So, goal getter... How are you doing? Making great gains? Wish they were faster? Hmmm...Have you stalled out? When was the last time you asked for help?
I grew up in a house where I prized my mother's selflessness. She waited on the world. From making meals, to cleaning, to delivering breakfast to working and a million other things- she did it all. She fixed things. She mended hurt feelings. I idolized her and I still do. What I know now, however, and what I wish I told her then was...
YOU DON'T HAVE TO DO IT ALL. You are so loved and special that you don't need to solve every problem. You can rest. You have a goal? A dream? Chase it! I'll help.
Hindsight is an amazing thing. It can be a genuine teacher. Slowly, I am learning that I have to ask for help, too. WE can not strive in silence, praying someone we love or a perfect stranger will swoop in and offer a hand if we are afraid to ask. No one can read our minds.

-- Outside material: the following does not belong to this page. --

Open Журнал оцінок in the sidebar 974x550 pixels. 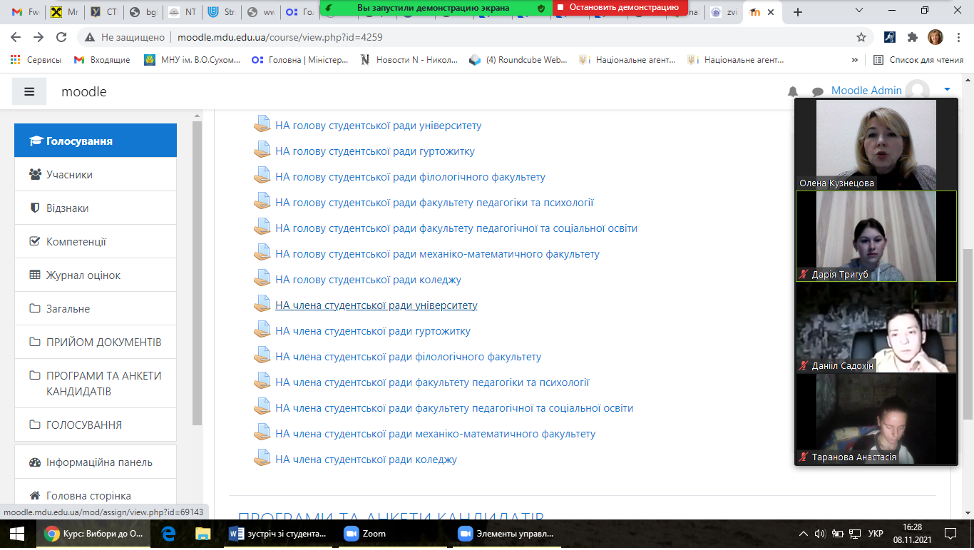[x=83, y=275]
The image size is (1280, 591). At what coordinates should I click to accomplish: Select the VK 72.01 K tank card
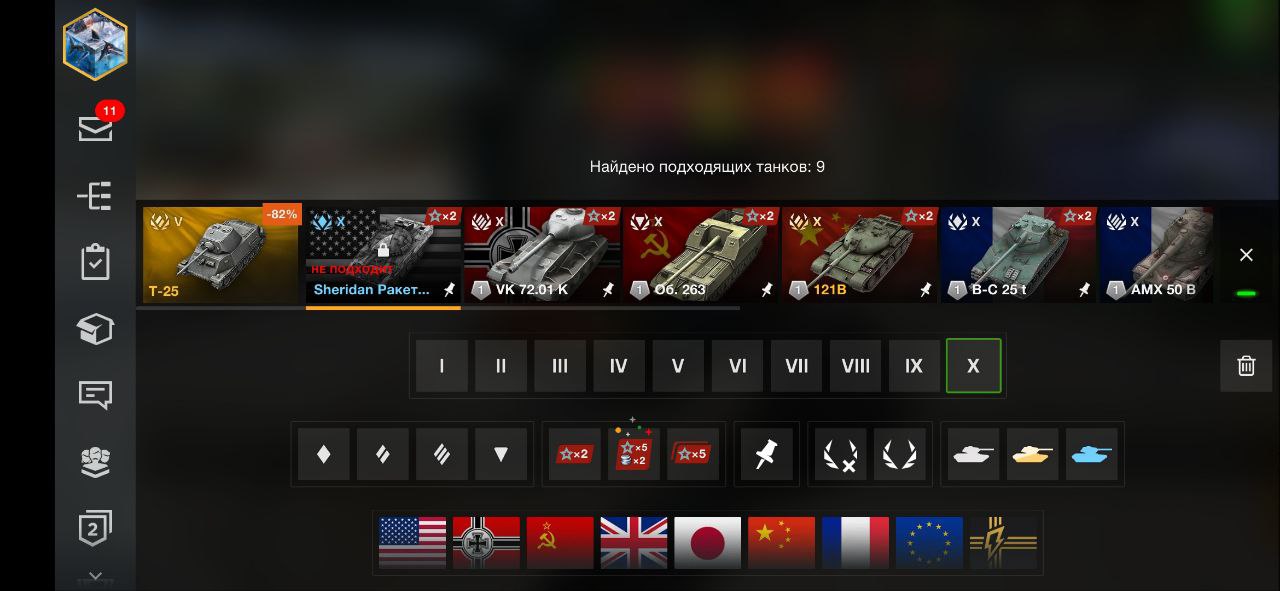pos(542,255)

So, I started to think about our no payment for chores policy. We already have our kids make their beds, clean up after themselves in the bathroom, take out the trash, pick up after themselves and put away their laundry. All of this is in the spirit of the family team. We provide their needs.
We realize they are capable of more- and they have a desire to make and save money. So, we decided to interview them for a vital task the team needs more than ever as I launch my website and work to submit my book for publication- housework. Above and beyond. The things they weren't doing but could be. We had a family meeting tonight and proposed a system where they clock in and fill out a checklist to show the jobs they do to help carve out time for our growing goals. Phoenix is now taking on the laundry for the house (if I am crumpled and stained for a bit as he learns, please forgive me!) Petey is taking on dishes and deeper cleaning of the countertops and floors. Both are helping with meal prep.
Our hope is that it will teach them how to do things they will need to know how to do by the middle of our ten year plan (not sending them to college unaware of how to cook or do their laundry). Also, one day, they will be the kind of partner (we pray) that lends a hand in all of the household tasks. Money management? It's part of this picture. Bonus, they see how important our teamwork is- and how hard their moms are working to reach their dreams.
Who can you ask for help? Is there a new way to look at this simple and powerful task that empowers both parties?